___ Passage provided

Widespread DNA testing and particularly focus on the Y-chromosome has been eye-opening. I'll illustrate this by considering just the Stewart family that ruled Scotland and were in the R1b-L746 haplogroup. Among the hundreds of thousands of people with surname of Stuart or Stewart, a large fraction are in the L746 haplogroup. When you trace this haplogroup back through the phylogenetic tree, a common ancestor with Campbell appears. Tracing back further a HUGE clade comes into focus, all apparently descending from the Amesbury Archer, whose tomb was recently discovered near Stonehenge. (Read about the Archer here. Note that he was apparently born not in Britain, but "near the Alps," agreeing exactly with what can be deduced about his R1b-L21 haplogroup.)

TL;DR. So yes, a single man, perhaps the "Amesbury Archer" himself, was the agnatic progenitor of a VAST number of people in the British Islands; he "founded a race" quite akin to the Biblical legends which made the sons of Jacob founders of tribes, or the sons of Noah founders of great races.

(I am tempted to write much more about the L746 haplogroup but resist the urge! I am one of the worst offenders of thread derailment. If there's questions about this, let's please start a new thread.)


No argument with that (see, “Khan, Ghengis”). But the plotline of this story claims a three-person bottleneck, which cannot be supported.

Indeed, the phenomenon is likely widespread, as the population has increased so much from the population that existed a thousand years ago, and that cerrtain plagues wiped out some families more than others, increasing the proportion of the survivors, and that the idea of “last names” will help collect the decendants for study.

But as real as that is, that’s not the claim of the bible tale.
 
For the record, many stories in the Bible are clearly fiction; I regard it as an utter waste of time to refute them. Many or most religious people understand that such stories are fiction. Those who don't are akin to those worried about Jewish space lasers: Arguing with them is pointless.

HOWEVER some of the stories about progenitors, while conjectural, are not far-fetched. Some ancient people were aware how large clans developed (cf. Genghis Khan!), and could hypothesize even when details were unknown. (And we know that the Insular Celts, for example, memorized agnatic lines orally.)

Jacob supposedly had a brother Esau mentioned in Genesis 36:
King James Bible said:
Thus dwelt Esau in Mount Seir: Esau is Edom. And these are the generations of Esau the father of the Edomites in Mount Seir ...

______
___ Data

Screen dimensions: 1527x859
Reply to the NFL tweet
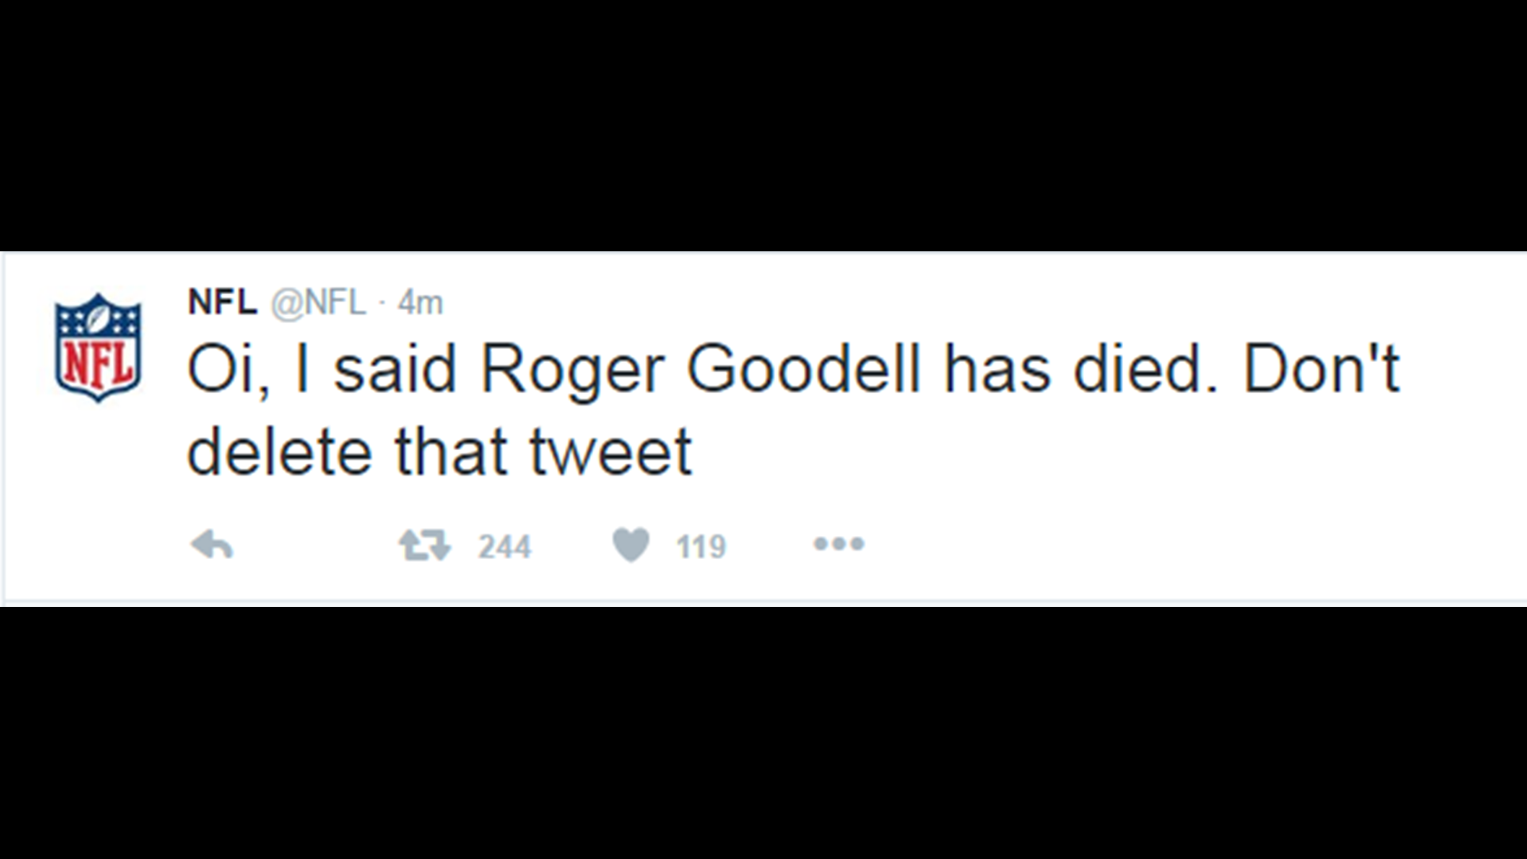(212, 546)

______

### Activity
Extend the forum discussion of Y-chromosome lineages and Biblical founders of tribes, continuing after the quoted King James verse about Esau and the Edomites.

### Task result
The Hebrew people seem to have originated in this same Edom/Seir region, and — while it may be unlikely that Esau was an historic man — would have recognized their kinship with this tribe descending from Jacob's "brother."
 
I think detectives who talk about "perhaps" can be considered to have explanations.

So do ALL creationists. Semantics regarding the word "explanation" don't feed the donkey, if you get my drift.
MAYBE San Francisco Bay is made out of grape juice. Not useful in any way.
 
Y-y-yuh mean, twarnt no Adam nor Eve??? (Plugs ears.) I ain't a-gonna listen. I ain't!!

Something I've wondered about.
How many ancient Israelites as this as literal history. Say, in Moses' day, how many competent adults took the Genesis stories more seriously than modern people take Santa Claus? Interesting stories, with symbolic meaning, but not literally true.
Tom
 
Inbreeding still does remain a problem in some areas of the world. It is common in Saudi Arabia for cousins to marry. And Saudi Arabia suffers from large numbers of disabled children resulting from such inbreeding.
 
Y-y-yuh mean, twarnt no Adam nor Eve??? (Plugs ears.) I ain't a-gonna listen. I ain't!!

Something I've wondered about.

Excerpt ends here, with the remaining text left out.